Chief judge disagrees with appellate ruling that would pave the way for Apple injunction against Samsung

At a hearing in March, Apple faced a skeptical court for its fourth or so attempt to obtain a U.S. patent injunction against Samsung. Today, the United States Court of Appeals for the Federal Circuit issued a ruling that vacates Judge Koh's August 2014 denial of an injunction in the second California litigation between Apple and Samsung and remands for further proceedings. However, Chief Judge Sharon Prost strongly disagrees with her two colleagues on the panel, Circuit Judges Moore and (notoriously Apple-admiring and generally patentee-friendly) Reyna, who outvoted her.

Last year, I absolutely liked and agreed with Judge Prost's dissent (on the reasons, not the outcome) in the "Posner" appeal with respect to injunctions over FRAND-pledged standard-essential patents. Today I am once again more convinced by what she writes than by the majority opinion. Last year, her position was favorable to Apple. Today, what she writes supports Judge Koh and, by extension in this particular context, Samsung.

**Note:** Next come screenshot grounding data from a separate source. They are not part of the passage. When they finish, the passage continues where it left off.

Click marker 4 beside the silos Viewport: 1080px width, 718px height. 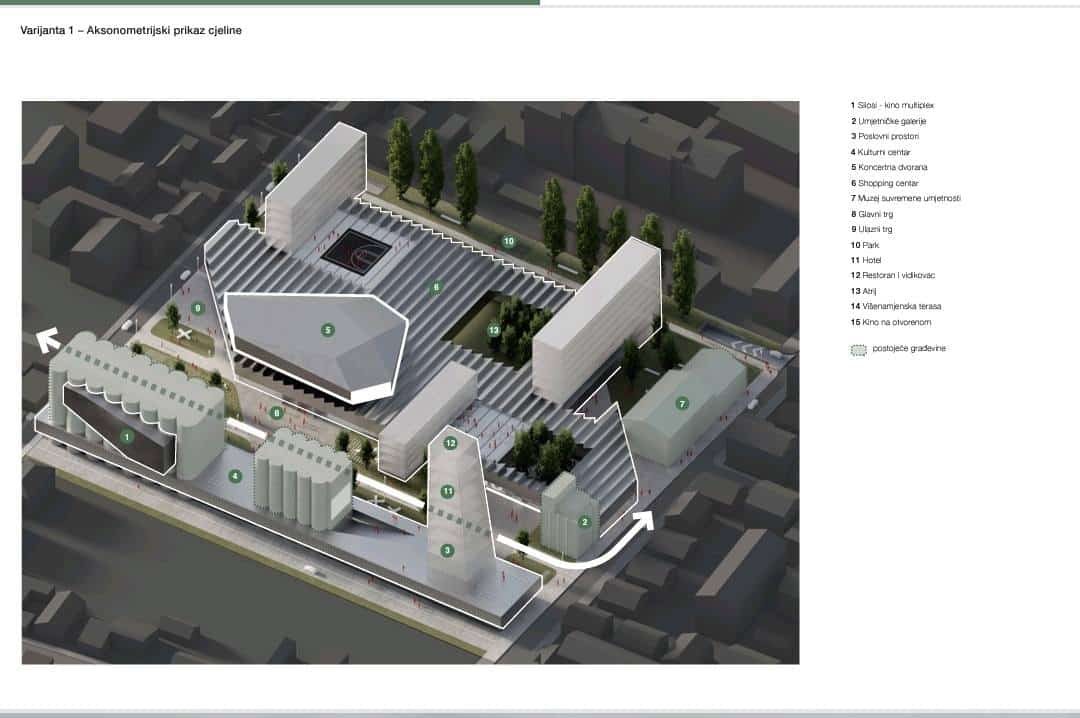[x=235, y=477]
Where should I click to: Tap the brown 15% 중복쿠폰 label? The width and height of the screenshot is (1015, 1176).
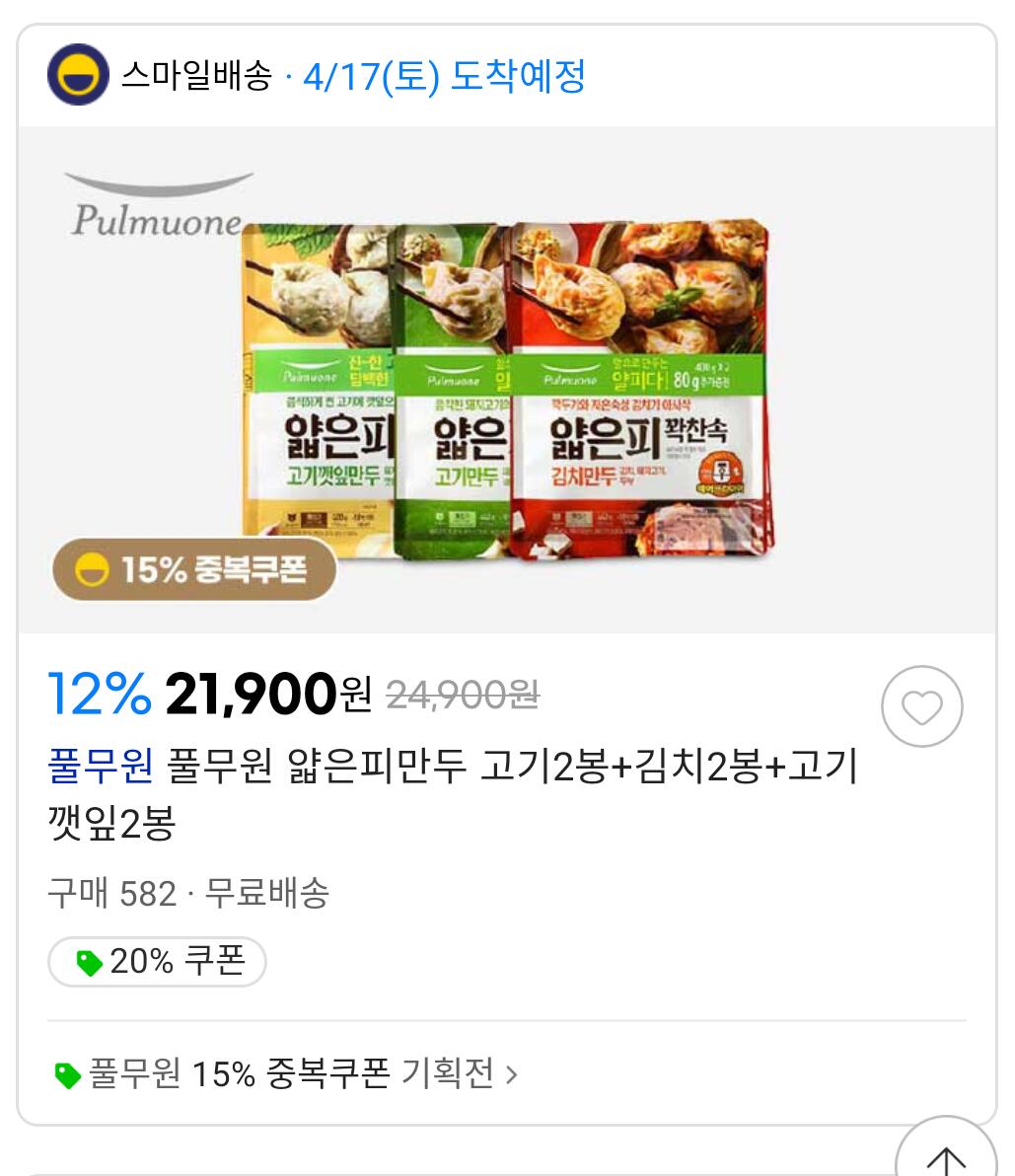(x=194, y=569)
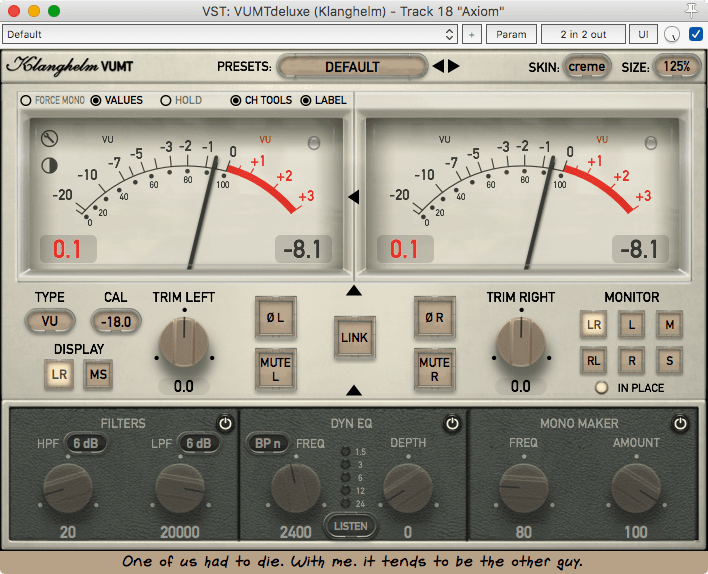The height and width of the screenshot is (574, 708).
Task: Click the Trim Left knob
Action: [184, 343]
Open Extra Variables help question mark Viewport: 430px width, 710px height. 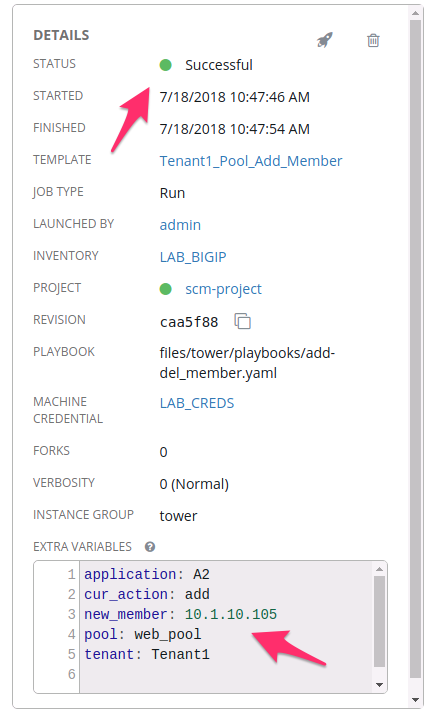pyautogui.click(x=150, y=547)
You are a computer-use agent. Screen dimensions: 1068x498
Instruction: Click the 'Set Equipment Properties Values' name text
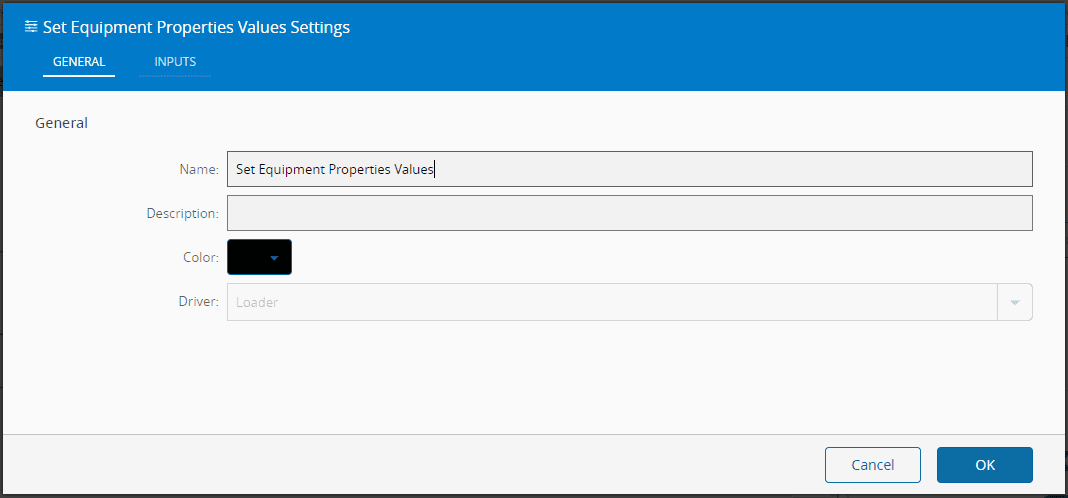click(x=334, y=170)
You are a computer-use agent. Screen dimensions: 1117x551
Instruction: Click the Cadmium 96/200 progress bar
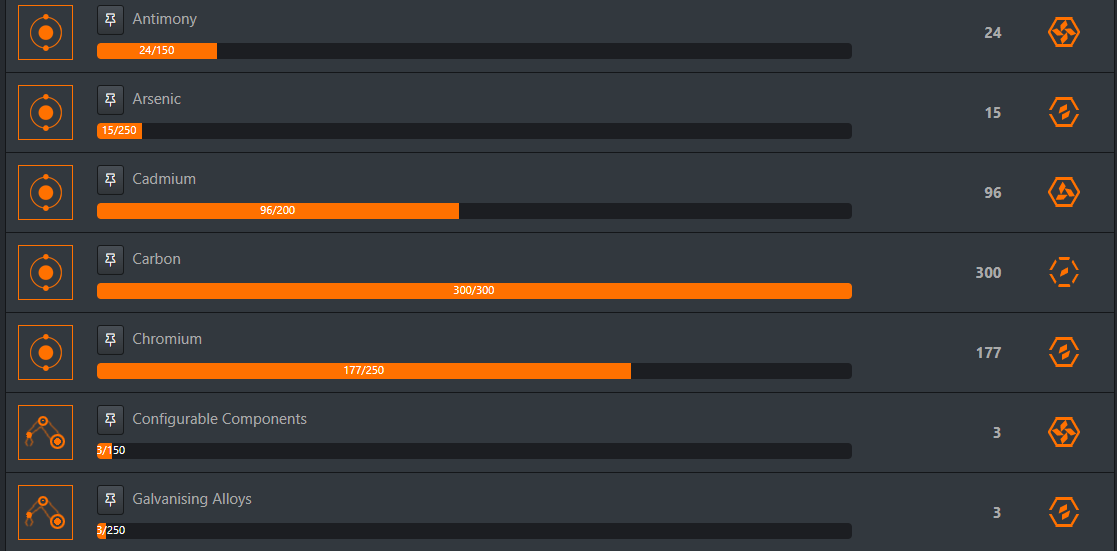(474, 211)
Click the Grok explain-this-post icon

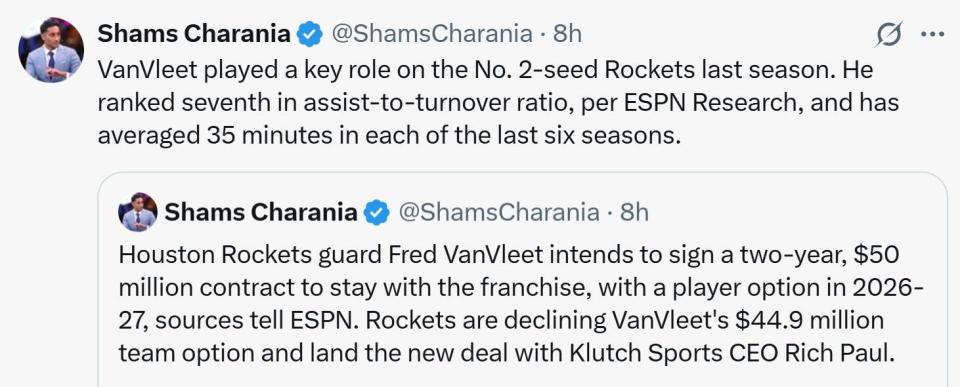[x=888, y=34]
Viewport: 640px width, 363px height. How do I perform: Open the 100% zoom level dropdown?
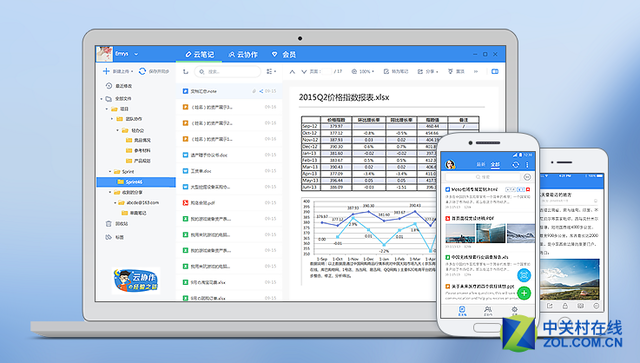(x=363, y=71)

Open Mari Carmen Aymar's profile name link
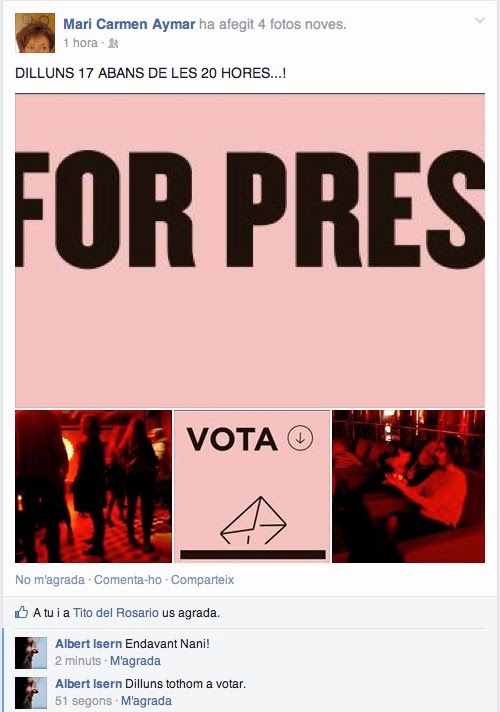[129, 24]
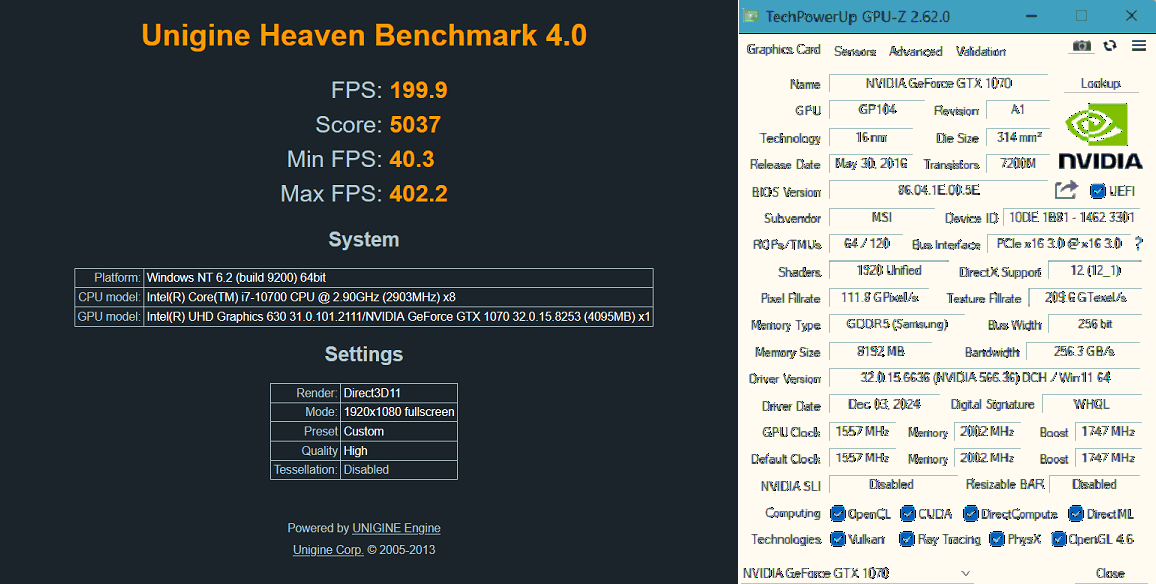1156x584 pixels.
Task: Toggle the UEFI checkbox
Action: [x=1097, y=191]
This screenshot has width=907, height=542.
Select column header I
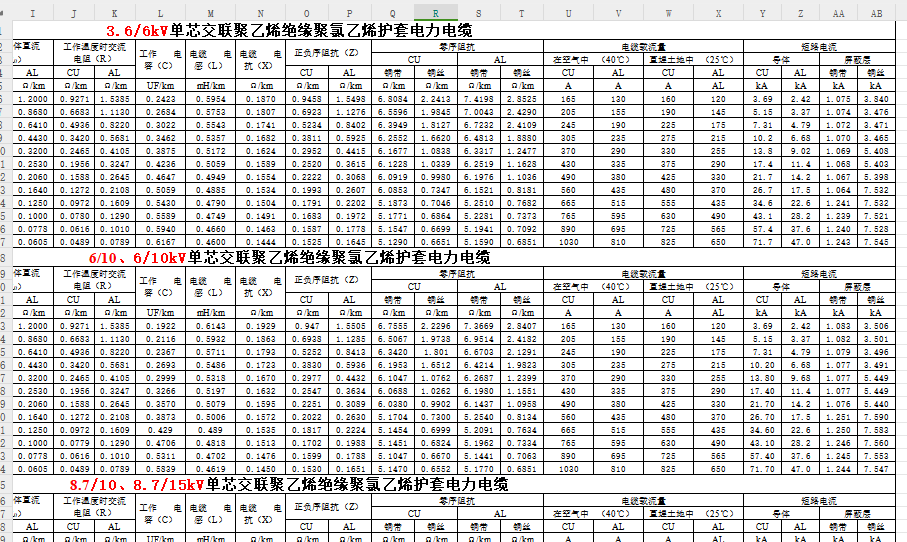32,12
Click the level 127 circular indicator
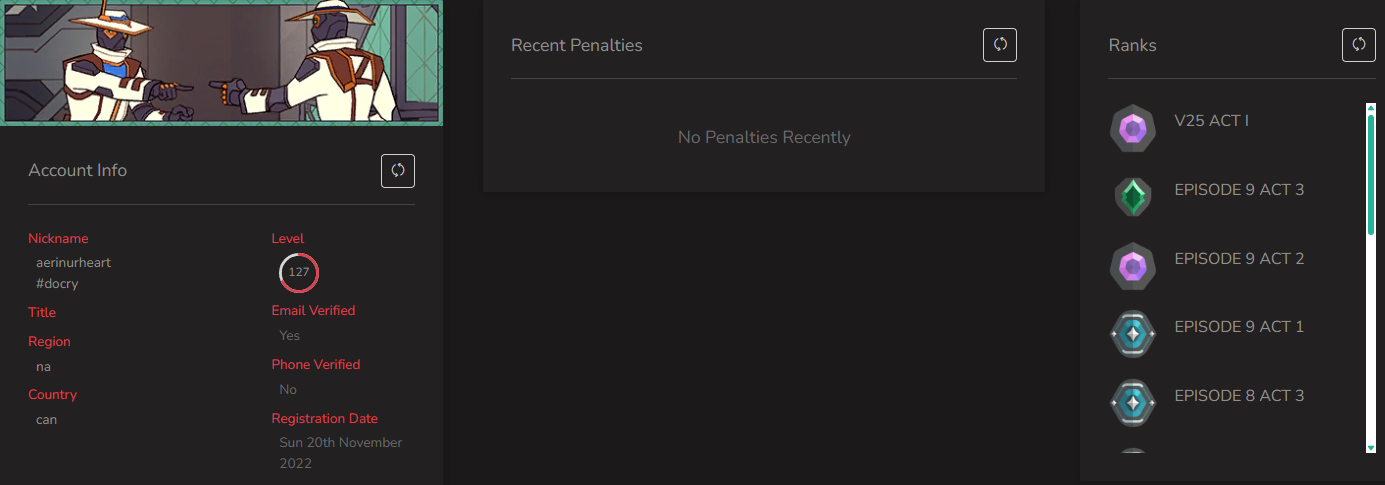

Presumably Samsung will view the Chief Judge's loud and clear dissent as an invitation to request a full-court review.

Very remarkably, Chief Judge Prost's dissent begins with the following five words:

"This is not a close case."

After reading that first sentence on page 41 of the PDF document, it was clear to me that this was one of the most fundamental disagreements ever of a panel member with the majority opinion. The next two sentences then put the (in)significance of the scope of the asserted patent claims masterfully into perspective:

"One of the Apple patents at issue covers a spelling correction feature not used by Apple. Two other patents relate to minor features (two out of many thousands) in Apple's iPhone—linking a phone number in a document to a dialer, and unlocking the screen."

A feature "not used by Apple" plus two "minor" features. That contrasts completely with the majority opinion's unbelievable attempt to blow the importance of the slide-to-unlock idea--something that 15 (fifteen!) European patent judges in three countries have unanimously found to be less than patentworthy--out of proportion:

"Although seemingly straightforward, Apple considered this feature so core to the Apple iPhone user experience that it opened the first iPhone ad with imagery illustrating the operation of this 'slide to unlock' feature."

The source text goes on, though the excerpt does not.